After months of relatively diplomatic silence, the Democratic Party's foreign policy hardliners have cautiously joined the ranks of President Reagan critics, firing a few carefully aimed first strikes at the way the new adminstration is going about the shaping of national security policy.
Sens. Henry Jackson (D-Wash.) and Daniel Patrick Moynihan (D-N.Y.) and Dr. Zhigniew Brzezinski, national security adviser to President Carter, used a forum Tuesday sponsored by the Coaliton for a Democratic Majority to criticize the Reagan administration. But their salvos were carefully targeted to cause no damage to the basic hardline national security decisions that the new administration has already undertaken -- and which they themselves support.
"My thesis today is that the new administration has not yet got its foreign plicy act together," said Jackson, the elder patron of the CDM, which seeks to mold its majority coalition around the party's most hawkish wing. ". . . where is the administration going; from here? . . . it strikes me that many fundamental questions have not yet been addressed or resolved."
Moynihan sounded a similar theme. "This is not a foreign policy," he said.
"This is a series of speeches and trips and press statements."
And Brzezinski, who provided the panel with its only detailed tour d'horizon, offered this analysis:
"I think there's [Reagan national security] team, but it has no process and it has no leader." Since World War II, Brzezinski said, foreign policy has been conducted either through a "presidential" format, with the president playing a strong daily role, or a format that has the secretary of state playing a central role.
"I expected President Reagan to fall into the latter category," Brzezinski went on. But the Reagan administration, he maintained, has turned out to be none of the above.
"The president . . . is not deeply engaged in foreign policy. And for a variety of reasons . . . the secretary of state has not been permitted to play that role."
Jackson contented himself mostly with raising questions that he said the administration has failed to answer, rather than providing suggested answers of his own. "Where is the administration's general strategy to deal with the range of threats confronting the Middle East?" he asked.
Turning to Europe, Jackson said: "In one ally after another, the leftwing tail is wagging the government dog, and NATO's deterrent is at a risk. What is the administration's strategy to handle this threat?"

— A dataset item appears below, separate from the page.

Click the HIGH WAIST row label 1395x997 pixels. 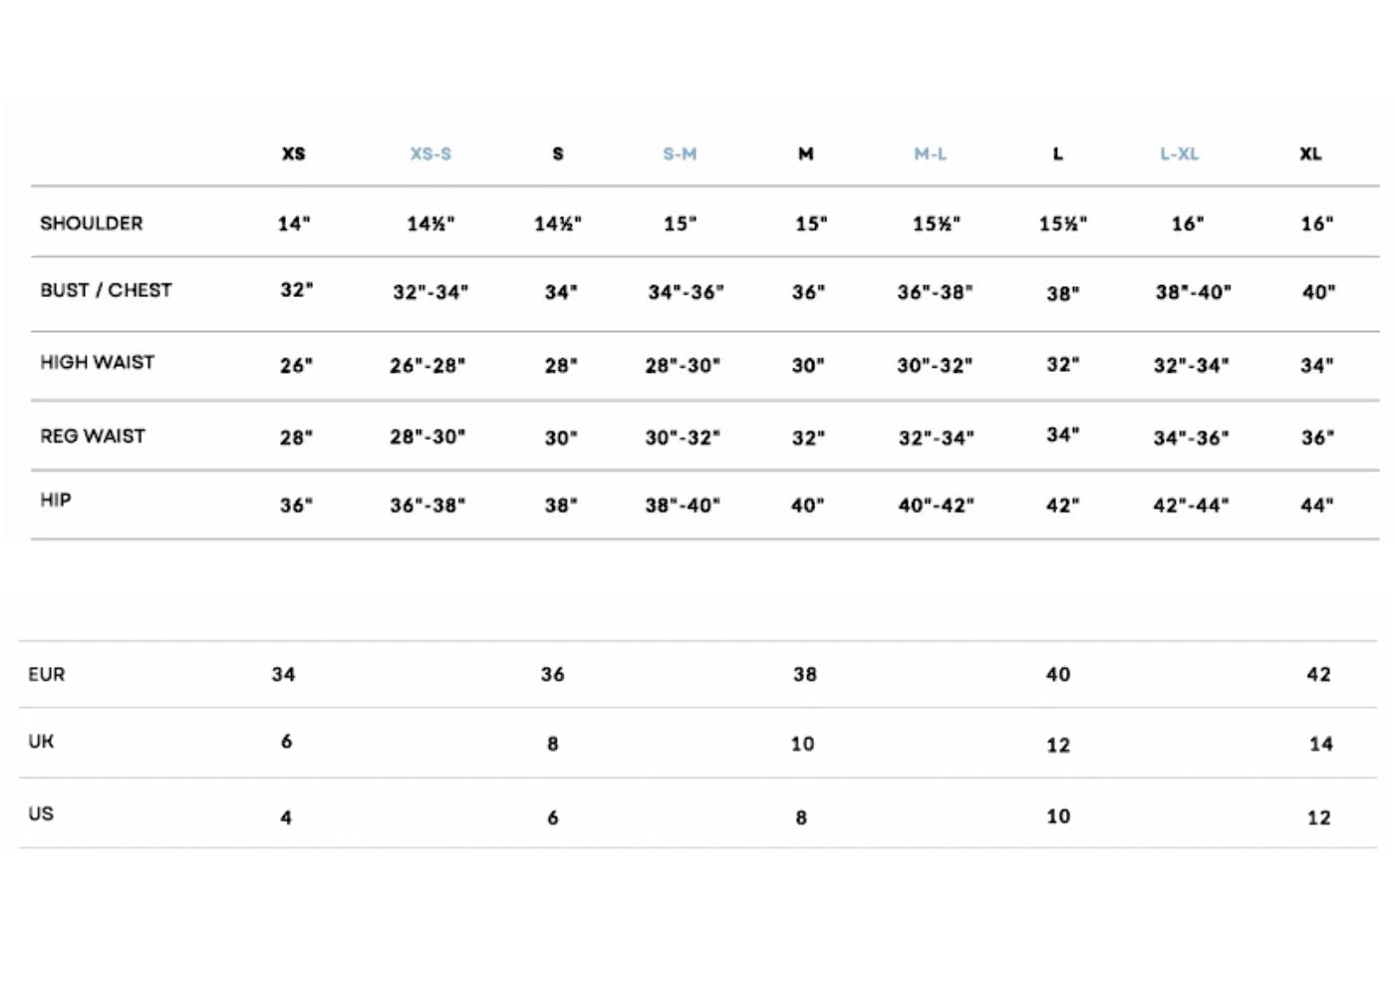coord(98,362)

On China, he said: "Will the administration finally get itself together on handling the People's Republic of China? How long will the White House keep the Chinese on knife-edge regarding our policy to sell arms to Taiwan?"
And on the controversial matter of human rights, Jackson asked: "Has the administration, in its eagerness to revise human rights policy, actually endangered some historic sources of strength for the struggle?"

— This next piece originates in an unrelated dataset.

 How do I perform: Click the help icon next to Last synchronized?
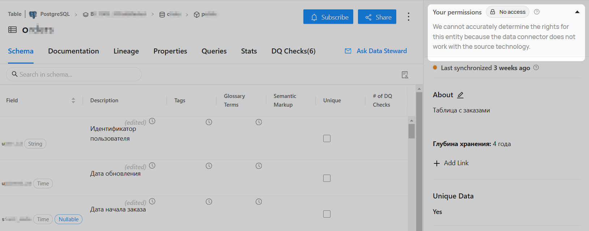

Moynihan was the pointed in his criticism. "I was appalled at the way we have handled ourselves in Asia and Pakistan in the last few weeks," he said. He criticized Secretary of State Alexander M. Haig Jr. for having offered military arms sales to the Chinese and "gotten nothing in return," and he spoke out against the administration's decision to sell F16 jet fighters to Pakistan. Moynihan, former ambassador to India, maintained later in an interview that the Pakistanis should not be considered U.S. allies.
Brzezinski said after his appearance that there are central elements of the Reagan policy that he and other Democratic Party hardliners support enthusiastically -- "especially the tougher tone, and the bigger defense budget."
But he added that it was the appropriate time and place for the Democratic hardliners to offer some criticisms of the Reagan administration.
"A decent interval has passed," he said. "And this was an appropriate forum -- a Democratic Party forum that is more tough-nosed. If this had been a do-gooders' meeting, I might not have spoken out as I did."